China’s property crisis could hit the economy harder: report




According to media reports, China’s property slump is affecting both banks and local governments, and threatens to have a bigger impact on the world’s second largest economy.

Defaults have surged in the past 12 months after property developers’ debt-fueled growth model was reversed, according to Nikkei Asia. According to Shanghai-based Wind Information, there were about 99 domestic debt defaults during the year, including payment delays.

It should be noted that China’s factory inflation rate in July reached its lowest level since February last year, according to the National Bureau of Statistics. The country’s producer price index, which measures factory prices, rose 4.2% year-on-year in July, following a 6.1% rise from the previous month, China Daily reported, citing NBS.

S&P Global Ratings previously warned that around 20% of the Chinese developers it rated were at risk of bankruptcy. The Chinese government sparked this reversal by imposing tighter restrictions on access to mortgages and developer financing in 2021.

A complete lockdown in major cities amid China’s zero COVID policy has weighed on the country’s economy with rising inflation and disruptions to global supply chains.

China refuses to admit it, but the country’s rigorous eradication of COVID-19 is starting to affect large businesses and industries that have shut down operations in Shanghai and other cities, Hong Kong says. The Post reported.

Meanwhile, new home sales fell 27% year-on-year from January to June. His July sales in China’s top 100 cities were down 13% from his June and 27% from the same period last year, according to property research firm China Index Academy, cited by Nikkie Asia.

Banks are starting to feel the heat. Loans to the real estate sector accounted for 26% of total outstanding lending in China, compared to about 21% to 22% in Japan at the height of the real estate bubble. The proportion of non-performing loans held by China’s four largest state-owned banks will increase by more than one percentage point to 3.8% in 2021.

Several housing developers have canceled ongoing condominium construction projects due to the inability to secure cash. According to Nikkie Asia, Yan Yuejin of his Shanghai-based E-house China R&D Institute estimates that about 4% of new builds sold in his four years through June 2022 had problems. doing.

On the other hand, local governments themselves do not have a solid financial base.

With tax cuts straining revenues, local governments have become heavily dependent on revenue from the sale of state land use rights to developers. Data dating back to 2010 show that land sales exceeded tax revenues in 2020 for the first time.

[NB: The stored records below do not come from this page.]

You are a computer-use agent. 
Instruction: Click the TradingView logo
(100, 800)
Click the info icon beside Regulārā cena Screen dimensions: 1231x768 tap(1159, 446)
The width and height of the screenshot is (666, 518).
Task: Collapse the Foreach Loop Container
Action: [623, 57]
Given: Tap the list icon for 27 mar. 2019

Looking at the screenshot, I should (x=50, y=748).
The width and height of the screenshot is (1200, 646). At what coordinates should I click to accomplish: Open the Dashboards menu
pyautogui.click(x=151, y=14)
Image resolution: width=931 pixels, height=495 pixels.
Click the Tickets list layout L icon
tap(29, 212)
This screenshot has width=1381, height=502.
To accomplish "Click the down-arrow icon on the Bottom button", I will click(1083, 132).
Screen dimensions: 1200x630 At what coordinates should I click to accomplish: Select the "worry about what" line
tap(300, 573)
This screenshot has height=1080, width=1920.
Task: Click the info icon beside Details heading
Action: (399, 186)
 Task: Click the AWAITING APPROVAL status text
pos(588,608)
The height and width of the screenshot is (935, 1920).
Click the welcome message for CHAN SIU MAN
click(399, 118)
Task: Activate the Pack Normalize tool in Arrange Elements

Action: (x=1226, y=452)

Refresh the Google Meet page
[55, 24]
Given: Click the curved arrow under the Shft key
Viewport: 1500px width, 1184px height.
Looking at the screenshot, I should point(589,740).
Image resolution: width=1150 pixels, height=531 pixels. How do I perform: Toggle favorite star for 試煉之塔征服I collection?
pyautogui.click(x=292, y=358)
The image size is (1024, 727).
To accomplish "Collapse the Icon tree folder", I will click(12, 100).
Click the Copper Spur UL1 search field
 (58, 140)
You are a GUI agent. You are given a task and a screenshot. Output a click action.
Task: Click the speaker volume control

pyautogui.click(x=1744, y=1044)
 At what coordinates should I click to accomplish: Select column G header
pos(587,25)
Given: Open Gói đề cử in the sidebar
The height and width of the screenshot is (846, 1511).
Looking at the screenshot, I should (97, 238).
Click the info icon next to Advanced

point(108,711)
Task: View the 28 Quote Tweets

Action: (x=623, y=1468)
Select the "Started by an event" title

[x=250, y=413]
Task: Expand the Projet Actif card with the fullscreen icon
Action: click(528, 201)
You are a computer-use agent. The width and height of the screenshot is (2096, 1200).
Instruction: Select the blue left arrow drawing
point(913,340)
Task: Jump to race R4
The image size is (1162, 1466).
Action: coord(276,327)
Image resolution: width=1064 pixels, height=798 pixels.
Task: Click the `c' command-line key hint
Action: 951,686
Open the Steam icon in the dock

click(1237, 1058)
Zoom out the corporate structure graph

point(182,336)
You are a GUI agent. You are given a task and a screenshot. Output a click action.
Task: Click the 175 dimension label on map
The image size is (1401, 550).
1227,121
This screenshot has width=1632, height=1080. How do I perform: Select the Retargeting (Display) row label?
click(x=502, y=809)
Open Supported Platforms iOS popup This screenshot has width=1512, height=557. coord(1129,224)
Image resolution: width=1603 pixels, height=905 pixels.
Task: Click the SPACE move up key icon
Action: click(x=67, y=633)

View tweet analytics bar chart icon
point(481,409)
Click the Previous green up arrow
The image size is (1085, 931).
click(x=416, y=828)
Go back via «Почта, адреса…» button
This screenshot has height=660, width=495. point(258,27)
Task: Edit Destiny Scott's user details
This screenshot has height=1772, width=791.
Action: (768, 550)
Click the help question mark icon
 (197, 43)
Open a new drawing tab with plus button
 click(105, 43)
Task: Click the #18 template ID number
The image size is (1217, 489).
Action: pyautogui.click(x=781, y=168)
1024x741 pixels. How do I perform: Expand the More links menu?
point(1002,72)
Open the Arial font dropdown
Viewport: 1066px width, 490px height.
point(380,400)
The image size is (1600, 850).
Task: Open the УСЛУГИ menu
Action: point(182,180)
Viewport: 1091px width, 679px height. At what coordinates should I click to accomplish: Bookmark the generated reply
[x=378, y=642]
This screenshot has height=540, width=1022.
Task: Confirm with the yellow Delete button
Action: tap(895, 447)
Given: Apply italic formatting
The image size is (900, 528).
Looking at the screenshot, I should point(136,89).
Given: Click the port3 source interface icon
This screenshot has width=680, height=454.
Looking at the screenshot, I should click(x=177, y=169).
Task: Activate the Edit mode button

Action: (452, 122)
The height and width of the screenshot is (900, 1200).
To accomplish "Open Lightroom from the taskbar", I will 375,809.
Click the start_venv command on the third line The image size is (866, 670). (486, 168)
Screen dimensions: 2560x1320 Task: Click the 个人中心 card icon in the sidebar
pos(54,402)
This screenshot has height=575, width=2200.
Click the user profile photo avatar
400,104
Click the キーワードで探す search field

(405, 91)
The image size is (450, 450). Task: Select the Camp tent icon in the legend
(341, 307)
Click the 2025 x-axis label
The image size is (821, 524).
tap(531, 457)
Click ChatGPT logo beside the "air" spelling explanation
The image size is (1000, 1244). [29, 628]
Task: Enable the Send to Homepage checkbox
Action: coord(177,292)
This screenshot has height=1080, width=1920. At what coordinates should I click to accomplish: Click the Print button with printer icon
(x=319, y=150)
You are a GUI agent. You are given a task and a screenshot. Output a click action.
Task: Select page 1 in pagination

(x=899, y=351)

But cash-strapped developers cannot afford new residential land. Local government land revenues are expected to fall by 31 per cent in the first half of 2022, and for the full year he is expected to fall for the first time in seven years. The pressure on the industry has also hit income from property taxes.

S&P Global estimates that 30% of local governments could be in financial trouble at the end of the year, requiring corrective measures such as spending cuts.

Over the past two decades, real estate has been a major driver of China’s economy.

According to Harvard University professor Kenneth Rogoff, real estate and related businesses accounted for about 29% of the country’s gross domestic product, compared with less than 10% at the end of the 1990s.

(Only the headlines and photos in this report may have been modified by Business Standard staff. The rest of the content is auto-generated from syndicated feeds.)